In cats is wallpaper usually yellow-green or yellow-orange, but the color varies, as does their iris – the colored part of their eye, which can be green, yellow, blue or gold. The color variation of wallpaper is not unique to cats and can be seen in many species.

Other animals can also shine!

Many other animals to see at night have one wallpaper lucidum. This includes both predators and prey, from wild foxes to sheep. that wallpaper lucidum is also useful for fish, dolphins and other aquatic animals as it allows them to see better in dark and turbid water.
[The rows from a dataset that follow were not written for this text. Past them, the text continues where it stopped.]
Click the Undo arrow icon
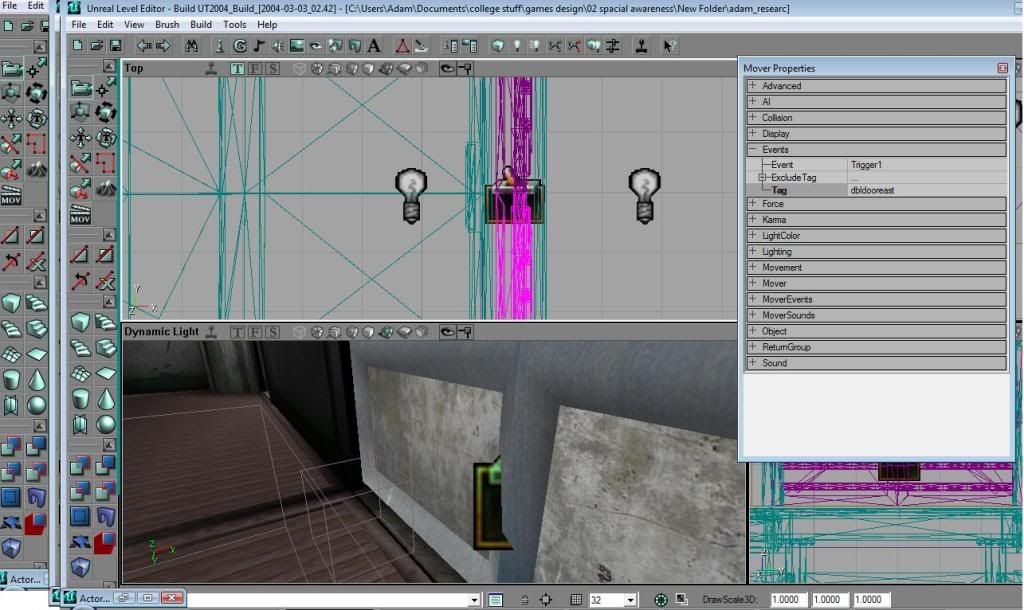144,46
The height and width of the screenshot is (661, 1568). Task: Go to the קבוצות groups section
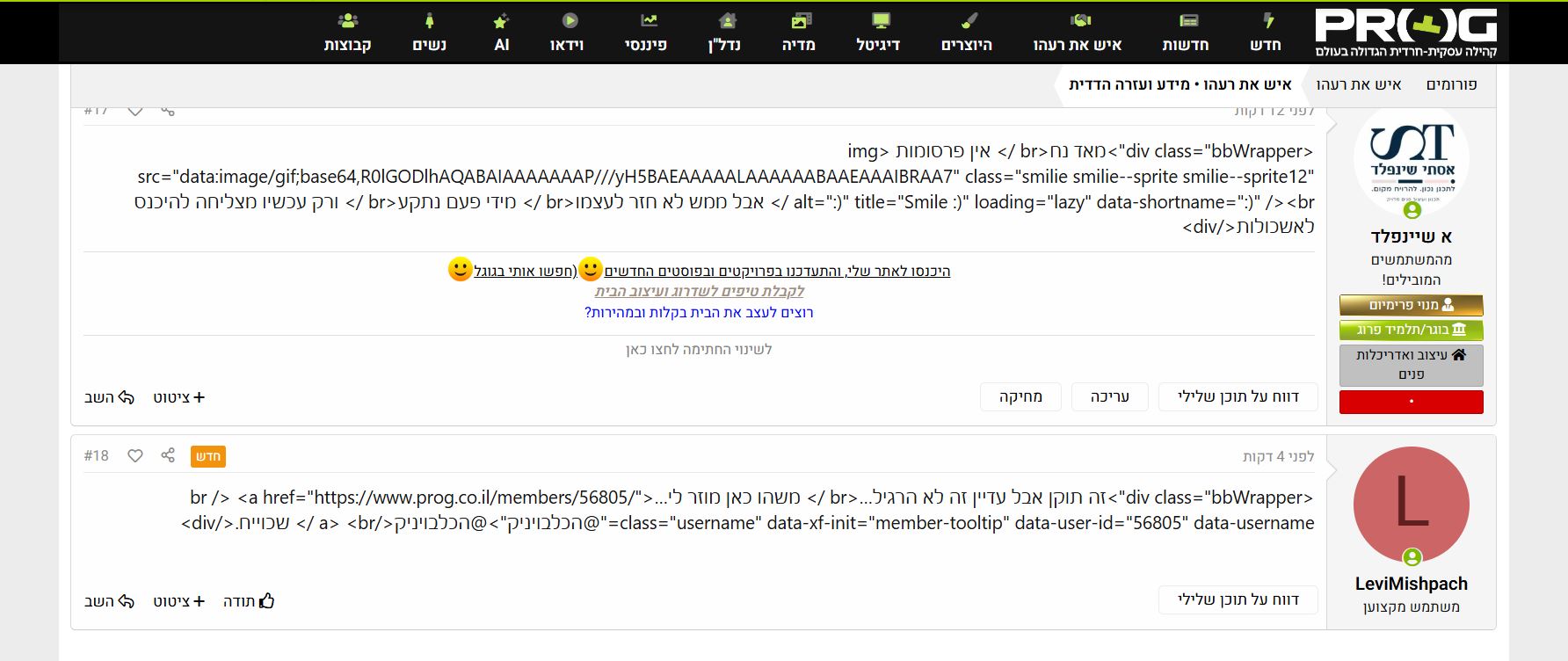[347, 33]
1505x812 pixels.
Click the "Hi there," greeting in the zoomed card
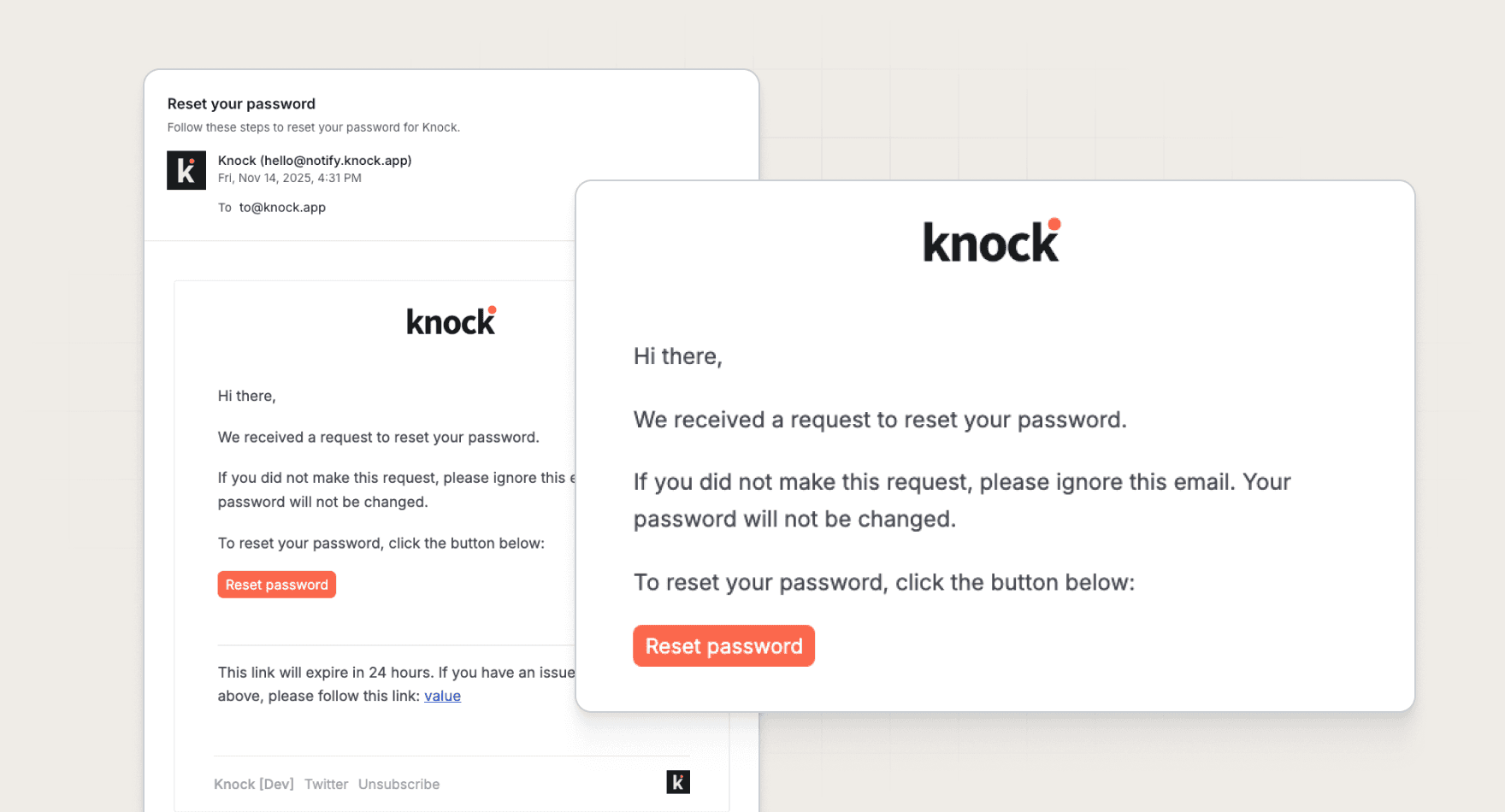(x=677, y=356)
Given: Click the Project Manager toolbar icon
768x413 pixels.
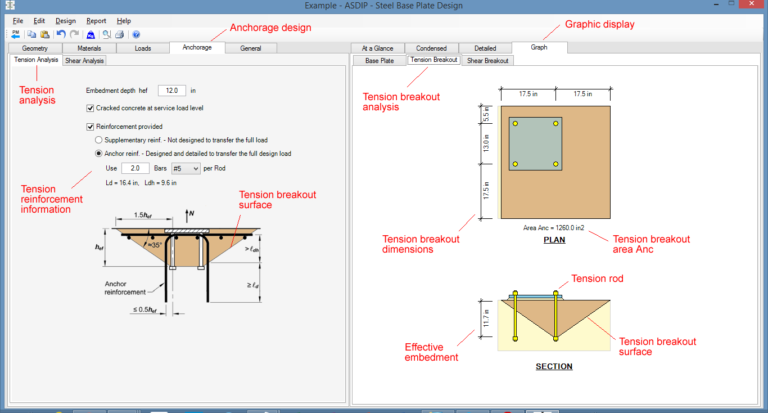Looking at the screenshot, I should click(15, 34).

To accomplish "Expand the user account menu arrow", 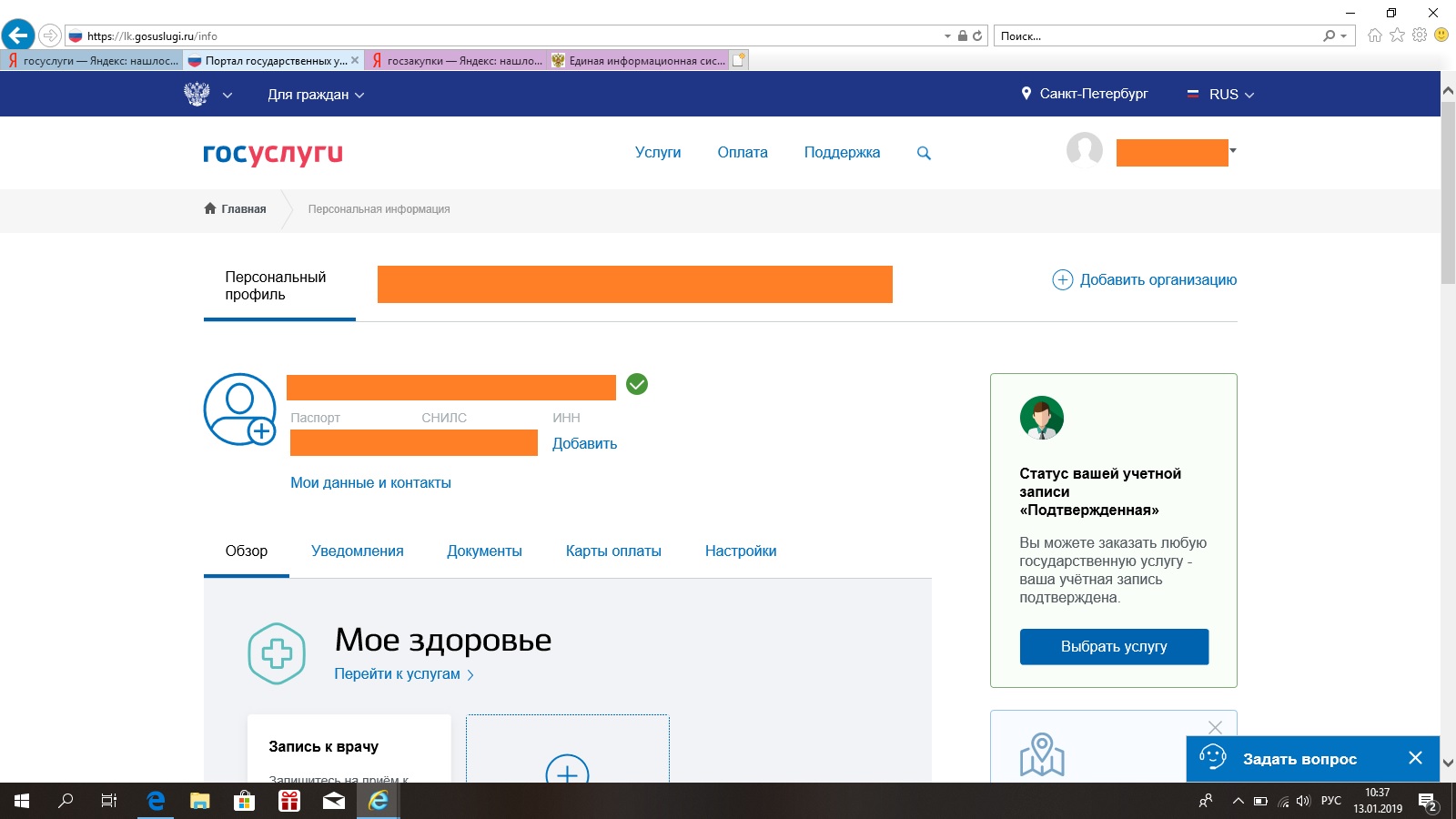I will pos(1233,150).
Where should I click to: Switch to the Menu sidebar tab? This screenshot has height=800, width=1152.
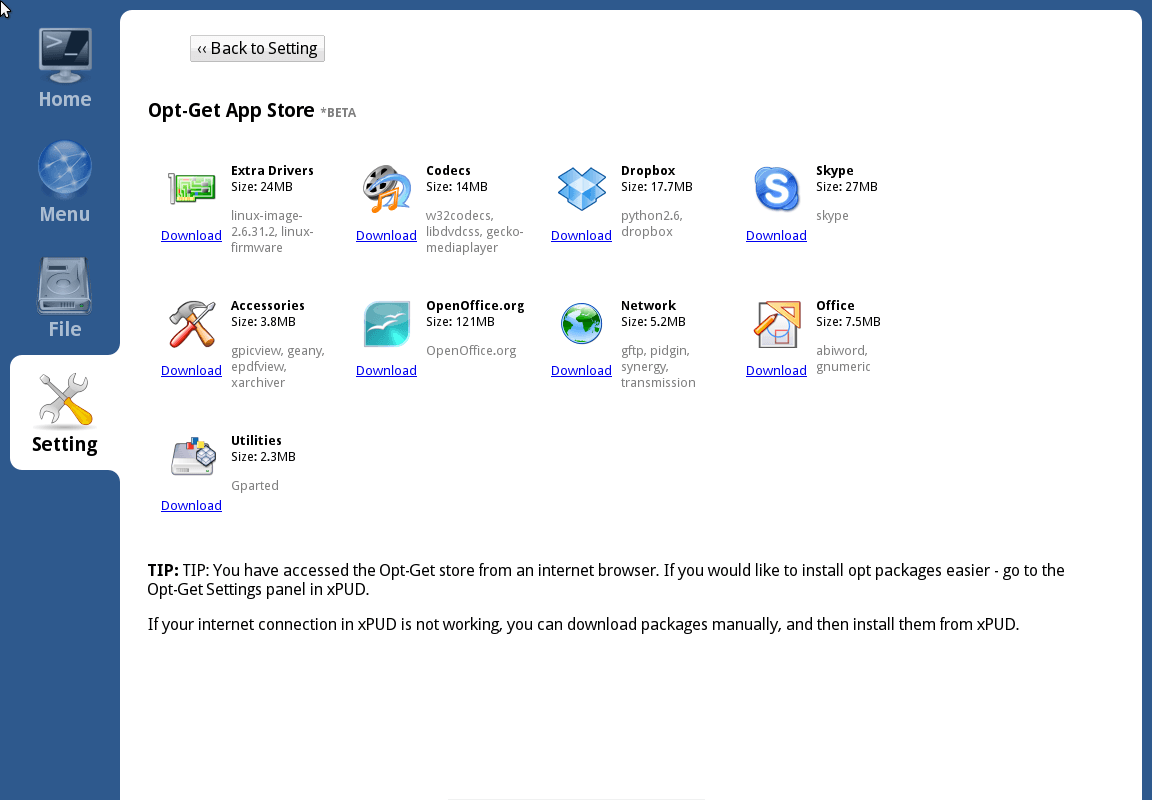pos(65,183)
In terrestrial animals it is wallpaper are in the upper half of the eye, behind the retina, because they need to see better what is on the ground. But in aquatic animals it is wallpaper occupy most of the eye as they have to see everything around them in the dark. Like cats, the lemur, a small primate, and its close relative, the bush baby, also have one wallpaper super reflective made of riboflavin.

Although many animals have bright eyes, some small domestic dogs lack this feature. Most animals with blue eyes and white or light fur have also lost this trait. So do not worry if your dog’s or cat’s eyes do not shine! The list of other species is missing wallpaper lucidum includes pigs, birds, reptiles and most rodents and primates, including humans.